Many Furs are SFW only as well, and - you may be able to find others that think like you in that regard, if you look around enough... (assuming you haven't already).


----------



## Friskyfoxie (Jul 18, 2019)

Mayflower said:


> I love NSFW furry art. It's what made me join this fandom in the first place
> 
> While I consider my preferences tame compared to many of the things I see on FA(I prefer softcore sex and tasteful nudity), I still look at and commission a lot of NSFW art.
> 
> I don't understand the appeal of a lot of the things I see on FA. There are so many fetishes and niches which I had never even heard of before joining this fandom. I don't try to understand them either, and I try to not judge the people who create or enjoy such things. I just skip it and look at something else.
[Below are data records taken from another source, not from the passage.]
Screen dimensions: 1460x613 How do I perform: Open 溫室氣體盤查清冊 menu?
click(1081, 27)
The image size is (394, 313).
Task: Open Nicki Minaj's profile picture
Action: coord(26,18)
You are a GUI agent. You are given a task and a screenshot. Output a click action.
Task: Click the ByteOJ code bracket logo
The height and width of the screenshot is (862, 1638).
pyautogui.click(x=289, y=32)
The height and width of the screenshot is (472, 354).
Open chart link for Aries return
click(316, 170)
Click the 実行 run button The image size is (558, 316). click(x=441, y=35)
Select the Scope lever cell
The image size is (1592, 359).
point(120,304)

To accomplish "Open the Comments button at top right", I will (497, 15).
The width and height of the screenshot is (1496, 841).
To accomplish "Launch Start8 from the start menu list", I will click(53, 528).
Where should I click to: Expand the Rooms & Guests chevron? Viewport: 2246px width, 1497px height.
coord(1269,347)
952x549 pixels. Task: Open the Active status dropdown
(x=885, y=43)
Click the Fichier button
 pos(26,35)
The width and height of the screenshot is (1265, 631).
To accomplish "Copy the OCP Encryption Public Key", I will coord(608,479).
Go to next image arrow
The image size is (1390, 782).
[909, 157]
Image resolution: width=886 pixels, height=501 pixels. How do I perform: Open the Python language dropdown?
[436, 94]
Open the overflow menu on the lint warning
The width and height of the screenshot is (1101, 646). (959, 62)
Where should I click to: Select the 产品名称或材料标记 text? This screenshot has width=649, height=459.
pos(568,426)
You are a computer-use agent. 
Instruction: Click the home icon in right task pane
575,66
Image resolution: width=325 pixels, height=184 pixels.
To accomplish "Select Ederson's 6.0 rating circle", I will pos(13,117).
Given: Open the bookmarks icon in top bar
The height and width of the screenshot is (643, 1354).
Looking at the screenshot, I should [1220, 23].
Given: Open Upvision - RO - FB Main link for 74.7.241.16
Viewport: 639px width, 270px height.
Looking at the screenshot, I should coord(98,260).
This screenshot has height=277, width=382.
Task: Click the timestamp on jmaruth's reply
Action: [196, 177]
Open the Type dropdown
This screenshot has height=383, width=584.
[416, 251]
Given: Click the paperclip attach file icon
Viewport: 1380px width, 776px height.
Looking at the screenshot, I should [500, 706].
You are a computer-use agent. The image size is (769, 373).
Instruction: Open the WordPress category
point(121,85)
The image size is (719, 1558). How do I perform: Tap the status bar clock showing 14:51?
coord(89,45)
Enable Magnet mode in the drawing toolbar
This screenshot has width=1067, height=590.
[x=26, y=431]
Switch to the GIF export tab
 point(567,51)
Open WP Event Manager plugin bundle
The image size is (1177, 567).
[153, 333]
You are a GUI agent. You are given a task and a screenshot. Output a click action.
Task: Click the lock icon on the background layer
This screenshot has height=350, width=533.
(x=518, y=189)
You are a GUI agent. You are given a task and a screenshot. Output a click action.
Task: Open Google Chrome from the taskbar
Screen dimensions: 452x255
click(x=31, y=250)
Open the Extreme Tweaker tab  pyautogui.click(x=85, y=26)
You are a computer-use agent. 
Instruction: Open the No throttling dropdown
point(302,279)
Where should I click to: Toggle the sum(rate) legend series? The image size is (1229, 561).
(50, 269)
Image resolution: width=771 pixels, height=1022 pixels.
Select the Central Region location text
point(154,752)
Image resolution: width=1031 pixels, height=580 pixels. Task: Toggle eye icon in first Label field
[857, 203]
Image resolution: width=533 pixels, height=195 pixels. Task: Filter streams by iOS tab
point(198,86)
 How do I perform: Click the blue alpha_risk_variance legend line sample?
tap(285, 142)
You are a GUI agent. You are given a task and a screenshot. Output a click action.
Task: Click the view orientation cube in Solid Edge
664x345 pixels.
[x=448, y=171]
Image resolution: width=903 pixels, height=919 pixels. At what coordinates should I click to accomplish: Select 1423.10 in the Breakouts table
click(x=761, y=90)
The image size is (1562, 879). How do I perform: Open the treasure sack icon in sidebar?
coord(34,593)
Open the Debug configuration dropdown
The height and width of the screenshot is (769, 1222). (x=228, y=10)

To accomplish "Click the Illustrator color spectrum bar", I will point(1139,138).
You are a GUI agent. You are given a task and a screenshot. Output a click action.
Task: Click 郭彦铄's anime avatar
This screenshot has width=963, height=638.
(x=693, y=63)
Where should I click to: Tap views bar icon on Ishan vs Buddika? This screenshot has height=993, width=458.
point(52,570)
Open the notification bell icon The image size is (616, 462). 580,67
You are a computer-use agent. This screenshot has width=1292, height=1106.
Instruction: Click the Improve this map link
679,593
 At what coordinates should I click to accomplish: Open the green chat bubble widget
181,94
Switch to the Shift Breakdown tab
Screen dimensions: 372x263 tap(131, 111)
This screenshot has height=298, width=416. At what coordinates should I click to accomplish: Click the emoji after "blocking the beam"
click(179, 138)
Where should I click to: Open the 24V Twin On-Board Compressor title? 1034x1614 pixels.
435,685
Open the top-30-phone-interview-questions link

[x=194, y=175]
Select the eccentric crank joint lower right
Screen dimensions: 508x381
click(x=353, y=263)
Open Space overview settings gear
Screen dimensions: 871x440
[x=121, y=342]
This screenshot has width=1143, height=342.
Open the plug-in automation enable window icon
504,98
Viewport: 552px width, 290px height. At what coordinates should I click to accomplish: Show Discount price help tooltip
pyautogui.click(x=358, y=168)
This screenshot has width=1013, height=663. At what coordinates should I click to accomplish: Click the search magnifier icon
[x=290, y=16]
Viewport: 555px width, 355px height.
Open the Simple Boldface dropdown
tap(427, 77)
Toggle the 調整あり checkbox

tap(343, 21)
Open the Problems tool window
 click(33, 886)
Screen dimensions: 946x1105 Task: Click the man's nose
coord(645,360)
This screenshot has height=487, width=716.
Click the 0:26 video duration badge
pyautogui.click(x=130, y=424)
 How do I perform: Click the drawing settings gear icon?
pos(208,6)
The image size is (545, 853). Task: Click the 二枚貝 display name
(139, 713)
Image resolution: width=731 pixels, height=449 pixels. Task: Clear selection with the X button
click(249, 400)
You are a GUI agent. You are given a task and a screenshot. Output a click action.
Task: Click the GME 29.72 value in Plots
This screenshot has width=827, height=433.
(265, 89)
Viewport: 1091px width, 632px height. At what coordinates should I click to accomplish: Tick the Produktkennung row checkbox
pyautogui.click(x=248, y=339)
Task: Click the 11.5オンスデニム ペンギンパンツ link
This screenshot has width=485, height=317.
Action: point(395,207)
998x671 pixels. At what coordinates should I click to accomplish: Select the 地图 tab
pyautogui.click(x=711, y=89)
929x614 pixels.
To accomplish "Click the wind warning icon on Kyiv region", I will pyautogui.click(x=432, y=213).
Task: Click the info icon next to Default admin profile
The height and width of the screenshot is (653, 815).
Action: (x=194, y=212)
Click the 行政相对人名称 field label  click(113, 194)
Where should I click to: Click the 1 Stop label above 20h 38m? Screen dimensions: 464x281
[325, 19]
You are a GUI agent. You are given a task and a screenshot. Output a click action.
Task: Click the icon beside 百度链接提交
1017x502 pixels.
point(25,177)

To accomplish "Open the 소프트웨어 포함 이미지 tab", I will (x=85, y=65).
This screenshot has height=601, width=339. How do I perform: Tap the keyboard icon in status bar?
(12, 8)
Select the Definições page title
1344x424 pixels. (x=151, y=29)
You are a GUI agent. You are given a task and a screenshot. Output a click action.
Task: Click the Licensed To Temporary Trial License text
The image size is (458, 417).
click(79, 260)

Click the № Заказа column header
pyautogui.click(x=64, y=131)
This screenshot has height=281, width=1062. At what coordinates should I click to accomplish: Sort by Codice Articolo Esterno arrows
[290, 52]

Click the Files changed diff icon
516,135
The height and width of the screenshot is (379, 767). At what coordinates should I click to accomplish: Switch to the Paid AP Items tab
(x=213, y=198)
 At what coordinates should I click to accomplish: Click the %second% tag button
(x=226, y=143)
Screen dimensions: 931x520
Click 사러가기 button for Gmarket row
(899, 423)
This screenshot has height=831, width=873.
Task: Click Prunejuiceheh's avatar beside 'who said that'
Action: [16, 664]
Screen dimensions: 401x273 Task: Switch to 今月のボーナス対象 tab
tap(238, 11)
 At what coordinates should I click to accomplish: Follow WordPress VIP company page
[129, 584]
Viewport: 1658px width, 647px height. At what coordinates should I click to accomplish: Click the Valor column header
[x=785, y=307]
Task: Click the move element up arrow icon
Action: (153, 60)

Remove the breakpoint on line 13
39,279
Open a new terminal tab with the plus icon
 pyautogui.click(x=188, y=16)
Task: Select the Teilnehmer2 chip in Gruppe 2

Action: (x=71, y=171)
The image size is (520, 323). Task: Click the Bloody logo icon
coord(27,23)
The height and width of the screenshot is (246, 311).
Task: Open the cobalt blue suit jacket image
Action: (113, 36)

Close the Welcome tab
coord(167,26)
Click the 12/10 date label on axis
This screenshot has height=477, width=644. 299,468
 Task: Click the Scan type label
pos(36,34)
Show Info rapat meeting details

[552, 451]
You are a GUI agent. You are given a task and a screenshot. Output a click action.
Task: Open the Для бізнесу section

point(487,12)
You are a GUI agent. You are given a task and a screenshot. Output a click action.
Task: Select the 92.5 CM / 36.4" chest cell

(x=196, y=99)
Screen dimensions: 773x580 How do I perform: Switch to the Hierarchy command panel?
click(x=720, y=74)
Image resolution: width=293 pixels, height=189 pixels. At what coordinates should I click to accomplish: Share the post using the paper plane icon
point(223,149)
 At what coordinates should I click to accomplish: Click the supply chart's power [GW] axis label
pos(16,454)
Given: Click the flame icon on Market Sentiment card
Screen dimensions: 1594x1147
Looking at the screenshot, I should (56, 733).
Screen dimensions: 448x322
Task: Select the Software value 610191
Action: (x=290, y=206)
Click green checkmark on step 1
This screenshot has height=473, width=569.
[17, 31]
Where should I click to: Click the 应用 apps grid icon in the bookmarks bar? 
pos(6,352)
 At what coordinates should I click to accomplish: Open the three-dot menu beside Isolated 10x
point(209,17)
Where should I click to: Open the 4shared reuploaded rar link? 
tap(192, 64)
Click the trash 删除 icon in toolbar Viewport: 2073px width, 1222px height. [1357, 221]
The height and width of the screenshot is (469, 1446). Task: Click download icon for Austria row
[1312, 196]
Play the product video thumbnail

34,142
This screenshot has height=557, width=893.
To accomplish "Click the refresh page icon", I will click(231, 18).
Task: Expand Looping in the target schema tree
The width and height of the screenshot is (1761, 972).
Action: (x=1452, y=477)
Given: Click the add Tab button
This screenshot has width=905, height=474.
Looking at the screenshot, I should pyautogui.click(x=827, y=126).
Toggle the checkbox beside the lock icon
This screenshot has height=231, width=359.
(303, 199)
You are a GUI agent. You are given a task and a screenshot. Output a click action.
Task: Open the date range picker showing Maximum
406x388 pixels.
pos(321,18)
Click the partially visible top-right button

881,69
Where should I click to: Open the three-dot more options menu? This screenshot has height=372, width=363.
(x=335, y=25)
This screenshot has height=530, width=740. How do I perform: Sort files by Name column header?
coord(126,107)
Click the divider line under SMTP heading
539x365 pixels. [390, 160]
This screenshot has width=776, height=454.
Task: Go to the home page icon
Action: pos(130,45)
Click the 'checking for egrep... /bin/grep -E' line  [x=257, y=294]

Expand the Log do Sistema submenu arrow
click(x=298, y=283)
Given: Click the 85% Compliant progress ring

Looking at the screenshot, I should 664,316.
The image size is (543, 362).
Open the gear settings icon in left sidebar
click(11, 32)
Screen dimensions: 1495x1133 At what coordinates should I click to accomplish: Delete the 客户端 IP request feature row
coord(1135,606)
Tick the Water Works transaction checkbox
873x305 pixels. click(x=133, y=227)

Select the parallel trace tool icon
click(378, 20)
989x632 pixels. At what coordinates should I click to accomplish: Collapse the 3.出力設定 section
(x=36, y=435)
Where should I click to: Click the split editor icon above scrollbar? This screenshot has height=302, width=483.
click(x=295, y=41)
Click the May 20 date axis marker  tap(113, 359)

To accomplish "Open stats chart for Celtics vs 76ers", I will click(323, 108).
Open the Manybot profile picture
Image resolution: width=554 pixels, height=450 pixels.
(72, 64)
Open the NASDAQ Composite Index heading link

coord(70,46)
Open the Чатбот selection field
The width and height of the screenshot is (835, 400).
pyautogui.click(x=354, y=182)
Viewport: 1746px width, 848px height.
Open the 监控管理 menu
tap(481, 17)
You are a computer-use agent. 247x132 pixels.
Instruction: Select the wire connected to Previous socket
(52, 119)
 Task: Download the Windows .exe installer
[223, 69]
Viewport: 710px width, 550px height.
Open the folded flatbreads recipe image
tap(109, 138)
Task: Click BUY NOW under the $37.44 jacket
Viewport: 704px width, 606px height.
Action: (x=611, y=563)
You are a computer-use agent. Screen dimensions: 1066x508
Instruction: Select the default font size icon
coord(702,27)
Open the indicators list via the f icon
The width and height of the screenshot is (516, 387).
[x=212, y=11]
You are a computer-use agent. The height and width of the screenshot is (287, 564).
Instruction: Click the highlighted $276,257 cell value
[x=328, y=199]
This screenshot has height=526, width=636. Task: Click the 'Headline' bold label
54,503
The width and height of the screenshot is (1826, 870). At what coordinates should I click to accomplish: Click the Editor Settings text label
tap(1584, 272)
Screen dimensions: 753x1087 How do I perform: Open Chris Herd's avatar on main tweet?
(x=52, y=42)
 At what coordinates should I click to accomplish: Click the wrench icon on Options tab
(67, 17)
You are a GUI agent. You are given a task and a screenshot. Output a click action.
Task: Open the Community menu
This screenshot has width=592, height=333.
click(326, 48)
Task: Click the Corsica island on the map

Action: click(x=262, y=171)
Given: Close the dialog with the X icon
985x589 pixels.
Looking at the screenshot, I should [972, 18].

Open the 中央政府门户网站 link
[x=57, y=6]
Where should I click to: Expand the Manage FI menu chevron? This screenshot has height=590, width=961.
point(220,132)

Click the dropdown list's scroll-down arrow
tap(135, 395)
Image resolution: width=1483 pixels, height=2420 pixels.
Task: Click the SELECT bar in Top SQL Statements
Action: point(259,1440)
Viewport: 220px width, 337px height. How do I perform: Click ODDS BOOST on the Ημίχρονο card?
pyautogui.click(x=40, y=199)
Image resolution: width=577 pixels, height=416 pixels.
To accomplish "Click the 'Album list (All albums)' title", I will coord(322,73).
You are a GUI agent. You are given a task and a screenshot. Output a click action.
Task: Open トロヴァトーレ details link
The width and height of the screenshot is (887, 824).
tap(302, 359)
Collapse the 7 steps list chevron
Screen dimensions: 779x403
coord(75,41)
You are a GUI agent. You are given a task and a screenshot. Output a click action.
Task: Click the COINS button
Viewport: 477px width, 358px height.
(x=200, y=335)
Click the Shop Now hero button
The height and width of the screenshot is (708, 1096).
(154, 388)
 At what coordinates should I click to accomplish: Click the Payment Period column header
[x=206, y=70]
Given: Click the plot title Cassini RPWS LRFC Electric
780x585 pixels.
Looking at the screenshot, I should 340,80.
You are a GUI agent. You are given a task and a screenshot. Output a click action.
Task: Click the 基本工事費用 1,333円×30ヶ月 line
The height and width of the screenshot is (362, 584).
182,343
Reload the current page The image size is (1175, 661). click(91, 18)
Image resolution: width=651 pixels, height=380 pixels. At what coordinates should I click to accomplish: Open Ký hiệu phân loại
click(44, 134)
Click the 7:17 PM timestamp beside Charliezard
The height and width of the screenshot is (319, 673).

This is exactly my situation here! I enjoy tasteful nsfw. I am a married woman who enjoys literature and art both SFW & NSFW. I don’t masturbate or anything to the NSFW I just appreciate the artwork. The style and characters in it.  I too commission SFW and NSFW art of my own characters.


----------



## Friskyfoxie (Jul 18, 2019)

You know what’s really addicting??  

Memes.


----------



## CertifiedCervine (Jul 18, 2019)

Friskyfoxie said:


> You know what’s really addicting??
> 
> Memes.


How is your taste in such fine art? Dark, surreal, relatable?


----------



## AppleButt (Jul 18, 2019)

FluffyShutterbug said:


> I'm a self-identified sex-positive person, but there is more to life than yiff...



There is?


----------



## Catdog (Jul 18, 2019)

Yiff is love. Yiff is life


----------



## TallmanClay (Jul 19, 2019)

I don't have a sexual interest in furries so NSFW art and SFW art are the same to me when it comes to viewing. It only fazes me when I happen upon some extreme fetish (which hasn't happened at all on this particular website). If it's good art, it's good art.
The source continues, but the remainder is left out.